The second side, he argues, is the conclusion that if the past was great, it must return. From this comes, he says, the idea of “Salafism” and the return to the early forebears under the claim that “what made its beginning righteous will make its end righteous.” Which “first era” are they talking about, he asks, when the Companions fought each other and killed each other by the thousands in seditions and conflicts? He argues that those who speak of the greatness of heritage are also speaking of a history that includes events such as the massacre of the Barmakids, Karbala, and the violation of Medina for three days in the era of Yazid—so much so, he says, that it was said a thousand women became pregnant through rape. This is the past, Essa argues, that they insist must return.

The third side, he says, is that if that great past must return, then it must return “even by force”—and this is where terrorism appears. The terrorist, he argues, wants to return to that past he was told—through heritage—was great, glorifying imams, jurists, and the eras of conquests and occupation that were called “openings” and were based on dominant military force.

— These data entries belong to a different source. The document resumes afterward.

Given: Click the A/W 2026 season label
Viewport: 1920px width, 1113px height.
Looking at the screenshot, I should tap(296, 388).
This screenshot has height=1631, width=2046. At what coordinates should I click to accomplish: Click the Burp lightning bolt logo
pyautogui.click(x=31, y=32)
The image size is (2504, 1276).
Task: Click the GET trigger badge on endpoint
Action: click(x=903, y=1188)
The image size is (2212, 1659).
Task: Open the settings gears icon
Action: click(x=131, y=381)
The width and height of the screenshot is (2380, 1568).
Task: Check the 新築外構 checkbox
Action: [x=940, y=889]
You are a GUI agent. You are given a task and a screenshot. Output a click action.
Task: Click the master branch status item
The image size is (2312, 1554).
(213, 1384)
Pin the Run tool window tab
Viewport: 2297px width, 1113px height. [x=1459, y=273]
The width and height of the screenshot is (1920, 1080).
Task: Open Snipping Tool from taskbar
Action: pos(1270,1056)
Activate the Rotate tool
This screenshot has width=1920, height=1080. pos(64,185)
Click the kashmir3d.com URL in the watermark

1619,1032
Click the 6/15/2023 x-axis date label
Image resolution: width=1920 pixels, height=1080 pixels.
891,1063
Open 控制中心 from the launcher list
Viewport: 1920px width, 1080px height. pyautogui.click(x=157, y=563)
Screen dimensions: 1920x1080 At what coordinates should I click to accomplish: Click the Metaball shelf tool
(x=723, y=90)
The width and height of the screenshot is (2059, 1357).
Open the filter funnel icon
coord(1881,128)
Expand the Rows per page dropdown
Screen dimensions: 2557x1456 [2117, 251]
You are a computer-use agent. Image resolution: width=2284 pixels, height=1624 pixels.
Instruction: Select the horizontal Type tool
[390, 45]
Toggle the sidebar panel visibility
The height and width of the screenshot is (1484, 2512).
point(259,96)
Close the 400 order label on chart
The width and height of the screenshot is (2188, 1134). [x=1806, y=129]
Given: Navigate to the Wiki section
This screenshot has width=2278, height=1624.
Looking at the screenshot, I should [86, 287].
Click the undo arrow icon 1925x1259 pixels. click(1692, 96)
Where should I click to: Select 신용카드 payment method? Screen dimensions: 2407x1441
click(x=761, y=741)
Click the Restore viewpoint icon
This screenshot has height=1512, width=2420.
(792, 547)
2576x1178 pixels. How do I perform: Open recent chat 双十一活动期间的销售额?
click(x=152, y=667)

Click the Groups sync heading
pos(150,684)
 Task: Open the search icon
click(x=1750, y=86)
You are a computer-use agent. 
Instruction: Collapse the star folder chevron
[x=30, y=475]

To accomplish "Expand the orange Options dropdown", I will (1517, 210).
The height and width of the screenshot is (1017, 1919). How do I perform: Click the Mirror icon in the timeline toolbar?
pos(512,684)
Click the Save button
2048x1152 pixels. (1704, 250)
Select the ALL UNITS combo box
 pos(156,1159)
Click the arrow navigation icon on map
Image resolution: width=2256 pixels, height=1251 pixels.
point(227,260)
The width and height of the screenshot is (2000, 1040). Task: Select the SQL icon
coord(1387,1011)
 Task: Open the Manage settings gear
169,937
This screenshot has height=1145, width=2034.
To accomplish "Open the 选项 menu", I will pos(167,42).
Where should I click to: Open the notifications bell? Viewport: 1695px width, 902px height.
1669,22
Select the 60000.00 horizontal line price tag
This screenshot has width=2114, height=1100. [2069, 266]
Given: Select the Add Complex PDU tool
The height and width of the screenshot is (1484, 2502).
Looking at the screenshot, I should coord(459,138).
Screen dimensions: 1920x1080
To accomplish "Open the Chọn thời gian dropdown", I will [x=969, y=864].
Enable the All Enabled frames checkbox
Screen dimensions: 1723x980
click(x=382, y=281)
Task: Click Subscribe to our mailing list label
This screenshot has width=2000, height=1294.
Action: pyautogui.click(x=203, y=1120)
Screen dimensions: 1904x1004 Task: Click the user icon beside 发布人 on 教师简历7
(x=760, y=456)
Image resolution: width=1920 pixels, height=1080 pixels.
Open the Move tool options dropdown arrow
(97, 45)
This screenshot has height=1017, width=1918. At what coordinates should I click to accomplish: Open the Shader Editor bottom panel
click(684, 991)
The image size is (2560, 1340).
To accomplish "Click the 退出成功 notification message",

The “black catastrophe,” in Essa’s view, is presenting heritage as sacred in all its branches, details and history—leading to stagnation around old ideas and longing to return to them.

Essa argues that the solution is to return to heritage to read it, distinguish its light from its darkness, and determine what suits people today and what has nothing to do with them. Heritage is a human act, he says, and human effort deserves respect—but it does not weigh, in his words, “the weight of a mustard seed” before the Quran and reason.

He calls for producing a new project that develops and advances, with “enlightened” heritage in the background—and even “dark” heritage within the field of vision so it can be avoided, surpassed, critiqued, and removed from people’s conscience and minds. Returning to heritage, he argues, is necessary, but the question is: what kind of return, and by what method? Will it be the way of ants or the way of bees? For him, Essa concludes, it is the bees.